Files
openscreen/docs/engineering/paddleocr-local-service.md
2026-05-28 12:25:23 +07:00

78 lines
2.3 KiB
Markdown

# PaddleOCR Local Service
OpenScreen calls OCR through a local HTTP service. The default endpoint is:
```text
http://127.0.0.1:8866/ocr
```
The app sends either `imageBase64` or `path`, plus optional `language` and `profile`, and expects OCR blocks:
```json
{
"blocks": [
{
"text": "Settings",
"confidence": 0.97,
"box": { "x": 120, "y": 80, "width": 90, "height": 24 }
}
]
}
```
## Install
Use a separate virtual environment because PaddleOCR and PaddlePaddle are large dependencies.
```powershell
python -m venv .venv-ocr
.\.venv-ocr\Scripts\Activate.ps1
python -m pip install --upgrade pip
python -m pip install -r tools\ocr\requirements.txt
```
If `paddle` is still missing after installing `paddleocr`, install the CPU PaddlePaddle wheel that matches your Python and OS from the official PaddlePaddle install guide.
## Run
```powershell
.\.venv-ocr\Scripts\Activate.ps1
$env:PADDLEOCR_DEVICE="cpu"
$env:OPENSCREEN_OCR_PROFILE="vietnamese"
npm run ocr:paddle
```
Keep this terminal open while using the Guide OCR step in OpenScreen.
## Verify
```powershell
Invoke-WebRequest http://127.0.0.1:8866/health -UseBasicParsing
```
Expected healthy environment:
```json
{
"ok": true,
"paddleocrInstalled": true,
"paddleInstalled": true,
"engineReady": false,
"defaultLanguage": "vi,en",
"defaultProfile": "vietnamese"
}
```
`engineReady` becomes `true` after the first OCR request. The first request can be slow because PaddleOCR downloads and loads models.
## Configuration
- `PADDLEOCR_DEVICE`: `cpu`, `gpu:0`, or another PaddleOCR device string.

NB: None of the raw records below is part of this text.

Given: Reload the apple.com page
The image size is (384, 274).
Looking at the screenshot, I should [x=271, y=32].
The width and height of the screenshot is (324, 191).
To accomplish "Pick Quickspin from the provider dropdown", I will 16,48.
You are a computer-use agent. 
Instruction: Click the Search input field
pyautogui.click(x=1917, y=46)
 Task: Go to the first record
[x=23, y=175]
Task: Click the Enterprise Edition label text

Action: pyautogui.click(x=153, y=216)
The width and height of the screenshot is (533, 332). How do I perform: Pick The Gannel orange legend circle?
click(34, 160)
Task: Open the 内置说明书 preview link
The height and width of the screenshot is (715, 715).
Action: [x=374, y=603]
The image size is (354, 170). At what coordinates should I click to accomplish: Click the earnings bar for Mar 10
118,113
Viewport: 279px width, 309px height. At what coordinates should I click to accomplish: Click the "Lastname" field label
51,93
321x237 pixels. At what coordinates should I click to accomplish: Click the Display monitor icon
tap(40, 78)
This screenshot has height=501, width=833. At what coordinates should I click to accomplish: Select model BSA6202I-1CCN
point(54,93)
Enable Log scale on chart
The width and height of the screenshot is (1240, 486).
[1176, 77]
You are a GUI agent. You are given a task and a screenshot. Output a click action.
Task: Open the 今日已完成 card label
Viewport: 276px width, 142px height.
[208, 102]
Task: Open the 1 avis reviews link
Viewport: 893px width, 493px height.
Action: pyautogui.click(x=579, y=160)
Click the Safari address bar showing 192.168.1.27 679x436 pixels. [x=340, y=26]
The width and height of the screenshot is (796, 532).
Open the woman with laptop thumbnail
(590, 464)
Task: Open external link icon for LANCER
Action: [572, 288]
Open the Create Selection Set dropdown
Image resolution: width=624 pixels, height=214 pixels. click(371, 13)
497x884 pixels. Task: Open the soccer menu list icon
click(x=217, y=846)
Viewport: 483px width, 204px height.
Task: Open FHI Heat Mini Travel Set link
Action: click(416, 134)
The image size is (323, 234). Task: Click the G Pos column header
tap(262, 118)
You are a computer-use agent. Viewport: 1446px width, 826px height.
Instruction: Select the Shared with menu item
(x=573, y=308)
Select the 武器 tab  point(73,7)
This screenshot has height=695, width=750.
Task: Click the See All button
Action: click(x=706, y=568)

- `OPENSCREEN_OCR_PROFILE`: `fast`, `vietnamese`, or `hybrid`. The default `vietnamese` profile upscales and sharpens focused UI screenshots before OCR.
- `OPENSCREEN_GUIDE_OCR_LANGUAGE`: defaults to `vi,en`.
- `PADDLEOCR_LANG`: optional hard override. Leave unset for the app profile/language settings to work.
- `PADDLEOCR_VERSION`: defaults to `PP-OCRv5`.
- `PADDLEOCR_USE_MOBILE`: defaults to `1`; set to `0` to use the default/server models.
- `PADDLEOCR_REC_MODEL`: optional recognizer model override. The bundled profile uses `latin_PP-OCRv5_mobile_rec`, which supports Vietnamese Latin-script text.
- `OPENSCREEN_GUIDE_OCR_URL`: OpenScreen OCR endpoint override; defaults to `http://127.0.0.1:8866`.